We heard field reports from our new Principal of the Year, Eulonda Washington of Coretta Scott King Young Women’s Leadership Academy; our Principal of the Year finalists, Robin Christian of Barack and Michelle Obama Academy and Audrey Sofianos of Morningside Elementary; and the 2019 APS Teacher of the Year as well as the 2020 Georgia Teacher of the Year, Tracey Pendley of Burgess Peterson Academy.

And thus, the State of the District for Year Six:

As we near the end of one strategic course to embark on another, a more stable, valiant Atlanta Public Schools has emerged, experiencing progress with greater proficiency and higher graduation rates. But the epic tale of the APS Journey of Transformation continues as work remains on our quest for excellence to be a high-performing district.

Looking over the journey thus far, while the vision stays true, the APS mission will now specifically include equity. We are, indeed, at the end of our five-year strategic course with the four pillars of Academic Programs, Talent Management, Systems and Resources and Culture, and, thus, we have conditioned our fleet and warriors to chart the next stage of the journey.

We certainly relayed much of the district’s data, including College and Career Readiness Performance Index, Georgia Milestones, SAT and ACT and NAEP.

And our brilliant Grady Jesters and Harvard Diversity Project debaters stoked the debate over equity.

No matter where the debate turns, for the rest of the school year, we will continue to work the strategic and turnaround plans, set up APS to accelerate the dismantling of the achievement gap, protect the collectible tax digest, identify more areas to address inequities that will need to be resourced, engage the community in the Facilities Master Plan, including a fleshed-out proposal for a fine arts school.

Most of all, we must double down this year on our literacy campaign. Literacy, after all, is the most important arrow in our students’ quivers and the most critical part of their armor.
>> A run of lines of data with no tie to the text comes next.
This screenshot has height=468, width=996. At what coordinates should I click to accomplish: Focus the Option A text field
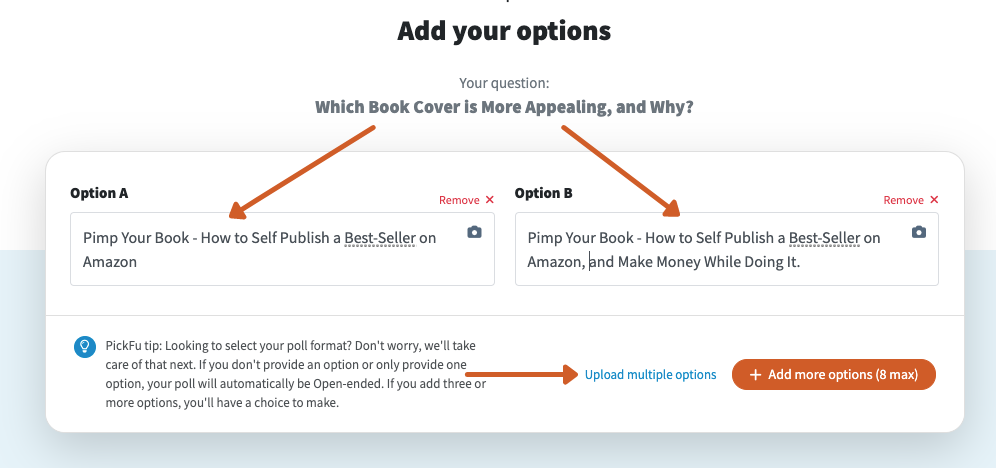282,249
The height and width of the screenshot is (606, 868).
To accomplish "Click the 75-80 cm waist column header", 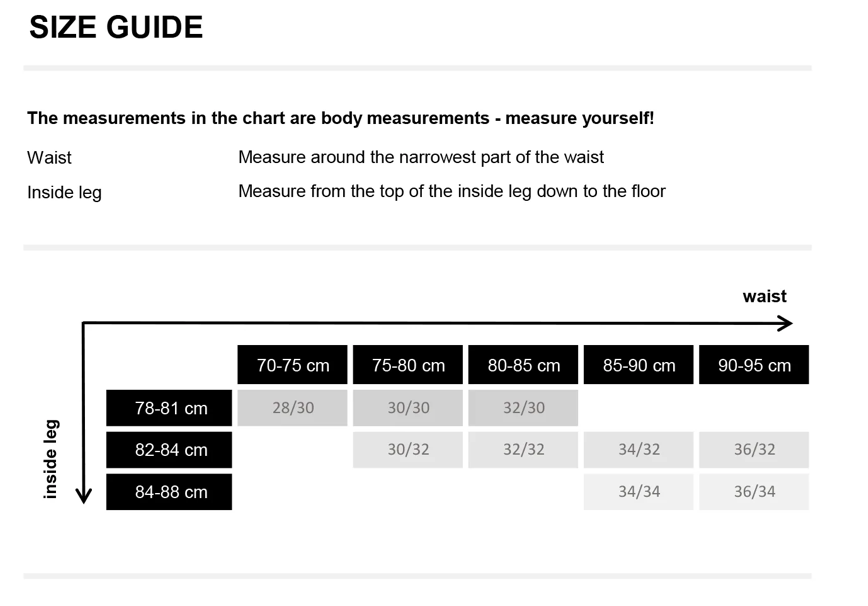I will coord(408,365).
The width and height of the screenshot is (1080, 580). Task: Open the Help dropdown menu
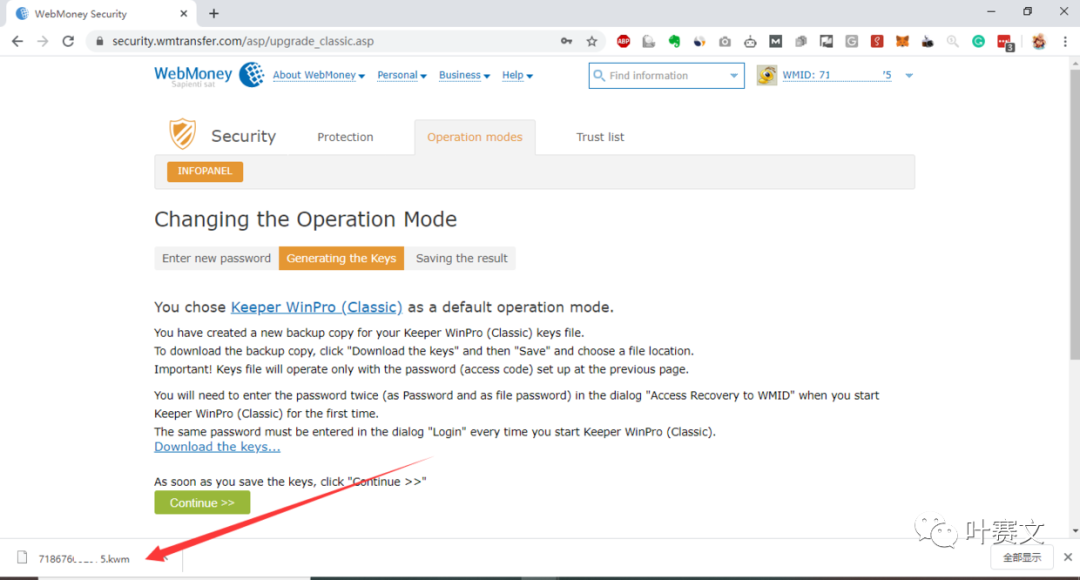coord(517,75)
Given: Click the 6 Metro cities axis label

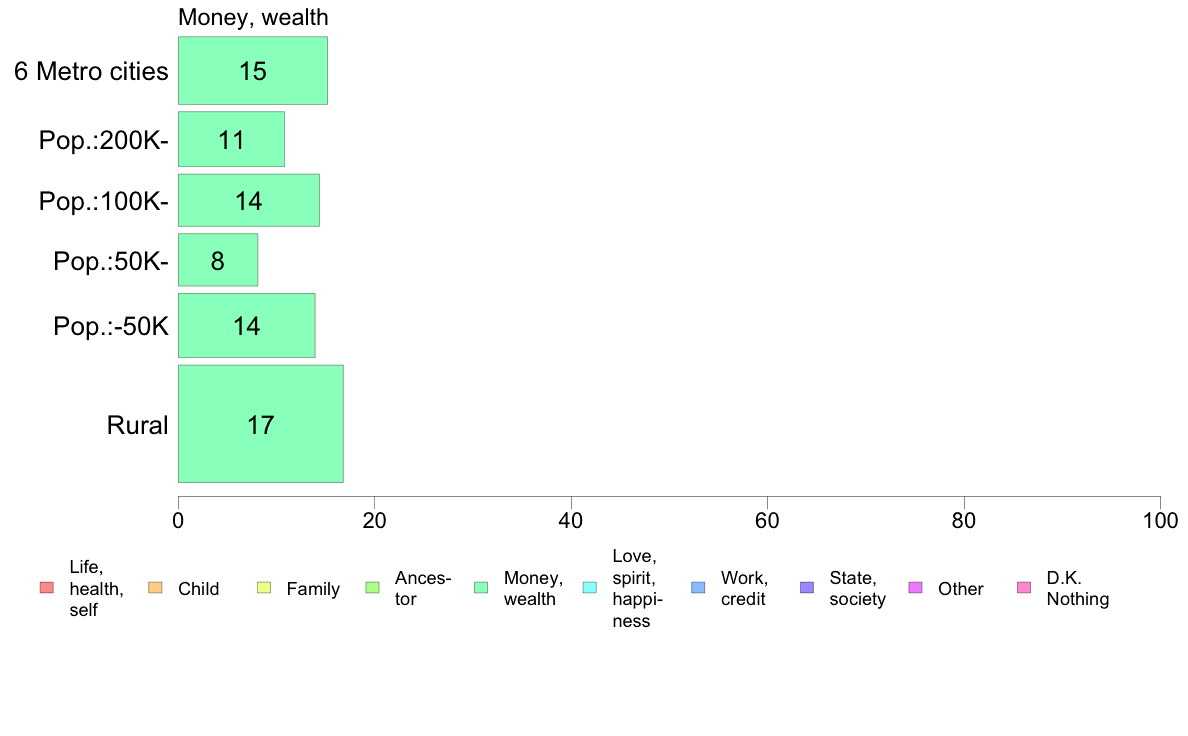Looking at the screenshot, I should (x=91, y=71).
As we sang to the song of “Glory” from Selma performed by soloist Montez Sutton, rapper Camaal Strickland and pianist Aaron Langston, all from Mays High School, and supported by the North Atlanta High orchestra:

Glory will be ours when literacy is won.

Today, we invited the entire APS community to become immersed in the campaign. With a $60,000 grant from the Urban League and the Hewlett Foundation, we will continue our Race 2 Read campaign, which challenges our students and community to read together at least 20 minutes each day. We have a district-wide goal to log more than 10 million minutes of reading over the course of the year.
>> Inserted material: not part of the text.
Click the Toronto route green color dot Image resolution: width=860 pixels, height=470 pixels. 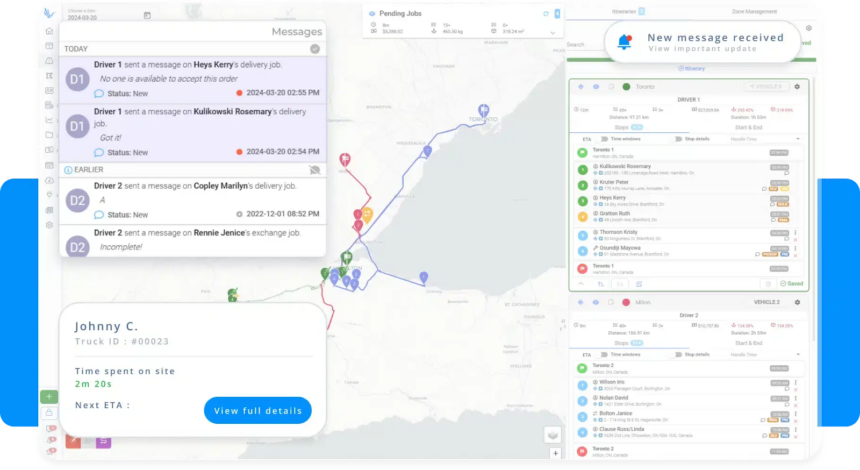(626, 87)
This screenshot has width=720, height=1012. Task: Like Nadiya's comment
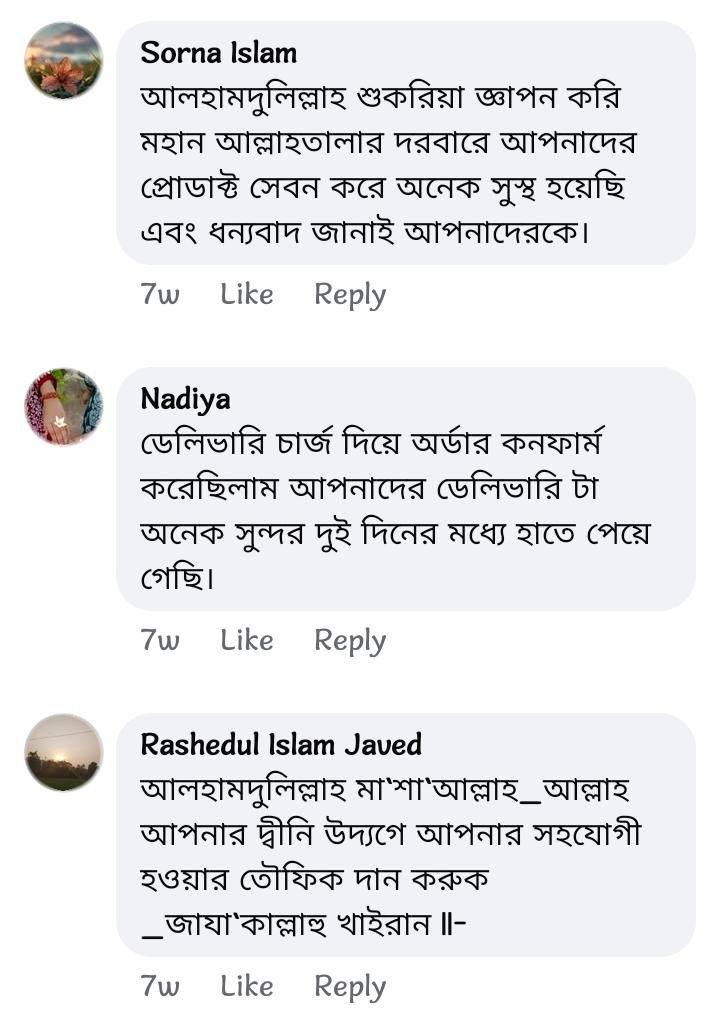[x=247, y=640]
In the State of the District itself, we read to Harper Archer first and second graders from our Social Emotional Learning Book of the Month: Those Shoes by Maribeth Boelts, illustrated by Noah Z. Jones. What a thrill to hear from more than 200 students reading along and several hundred caring adults reading along!

We concluded with our Jackson High School slam poets – Epiphany, Asmara, Tyler and Elliott – recited:

Destiny is in the hands of those who put students and schools top of mind.

Those who come with THAT mission/ Have the right motivation

To create a situation / Of trust and collaboration

So all of Atlanta’s children may have lives of hope and ambition

An abundance of choices, college, career and service … say AYE!

Such a journey some describe as grand, monumental, majestic

Perhaps copasetic, heroic, gigantic.

But we prefer this perfect word for our mission, our journey, our quest, and that singular, particular, spectacular word is …

EPIC!

I sent the APS community back out to continue this journey for our kids:

Thus, the 2019 State of the District is over, the program is done. Not so for our Journey and our Quest until literacy is won!

For only when all students can read and see choices in life, will there be an end to the cycles of violence, illiteracy and strife.

That’s the truth, and I’m being prophetic, if we get this right for our kids, it will be EPIC!

Go forth on your paths for THEM. Don’t stray. Until we meet again, I bid you an EPIC way!